Neuer Entwurf eines ATAD-Umsetzungsgesetzes

Das BMF hat den finanzpolitischen Sprechern der Bundestagsfraktionen einen neuen Entwurf eines Gesetzes zur Umsetzung der Anti-Steuervermeidungsrichtlinie (ATADUmsG) mit Bearbeitungsstand 17.11.2020 übersandt.

Bereits im Dezem­ber 2019 und im März 2020 ver­öf­f­ent­lichte das BMF Ent­würfe für ein ATAD­UmsG. Nun hat es aber­mals einen über­ar­bei­te­ten Ent­wurf eines ATAD-Umset­zungs­ge­set­zes vor­ge­legt, mit dem fol­gende EU-recht­li­che Vor­ga­ben in natio­na­les Recht umge­setzt wer­den sol­len:

  • Ent­s­tri­ckungs- und Weg­zugs­be­steue­rung
  • Hin­zu­rech­nungs­be­steue­rung (mit unve­r­än­der­ter Nie­d­rig­steu­er­g­renze von 25 %)
  • Neu­tra­li­sie­rung von Besteue­rung­s­in­kon­gru­en­zen durch hybride Gestal­tun­gen

Die Ände­run­gen im AStG sol­len grund­sätz­lich erst­mals in 2021 zur Anwen­dung kom­men. Ände­run­gen im EStG sol­len teil­weise bereits in 2020 zu beach­ten sein, so z. B. die neue Rege­lung zum Betriebs­aus­ga­ben­ab­zug bei Besteue­rung­s­in­kon­gru­en­zen nach § 4k EStG-E.

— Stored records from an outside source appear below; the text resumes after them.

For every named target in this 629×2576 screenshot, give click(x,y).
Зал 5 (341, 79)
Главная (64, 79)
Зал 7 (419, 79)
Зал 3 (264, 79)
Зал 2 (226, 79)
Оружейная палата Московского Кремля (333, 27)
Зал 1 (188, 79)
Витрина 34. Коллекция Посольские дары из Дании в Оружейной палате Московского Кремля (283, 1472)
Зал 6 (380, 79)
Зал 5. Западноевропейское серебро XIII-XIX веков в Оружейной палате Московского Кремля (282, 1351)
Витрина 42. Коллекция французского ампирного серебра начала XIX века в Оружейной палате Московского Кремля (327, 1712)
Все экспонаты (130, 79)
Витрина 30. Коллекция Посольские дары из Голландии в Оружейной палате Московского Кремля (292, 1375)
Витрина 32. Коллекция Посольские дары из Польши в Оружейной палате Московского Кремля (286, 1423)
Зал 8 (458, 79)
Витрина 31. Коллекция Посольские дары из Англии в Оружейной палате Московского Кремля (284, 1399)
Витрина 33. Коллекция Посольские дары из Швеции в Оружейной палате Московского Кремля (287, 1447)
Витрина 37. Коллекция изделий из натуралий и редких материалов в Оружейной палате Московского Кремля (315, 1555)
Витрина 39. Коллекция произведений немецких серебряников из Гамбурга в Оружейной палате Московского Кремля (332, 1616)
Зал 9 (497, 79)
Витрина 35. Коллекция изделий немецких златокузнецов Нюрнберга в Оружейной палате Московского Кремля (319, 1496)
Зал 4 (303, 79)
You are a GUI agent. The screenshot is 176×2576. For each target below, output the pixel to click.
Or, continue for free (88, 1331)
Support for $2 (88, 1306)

Dem Ver­neh­men nach ist der neue Ent­wurf noch nicht mit dem BMWi abge­stimmt. Das offi­zi­elle Gesetz­ge­bungs­ver­fah­ren wurde bis­lang nicht ein­ge­lei­tet und es ist unklar, ob und wann es begin­nen soll.

Hin­weis

Anders als noch im Refe­ren­ten­ent­wurf vom 24.3.2020 vor­ge­se­hen, bein­hal­tet der aktu­elle Ent­wurf keine gesetz­li­che Neu­re­ge­lung zur Anwen­dung des Fremd­ver­g­leichs­grund­sat­zes.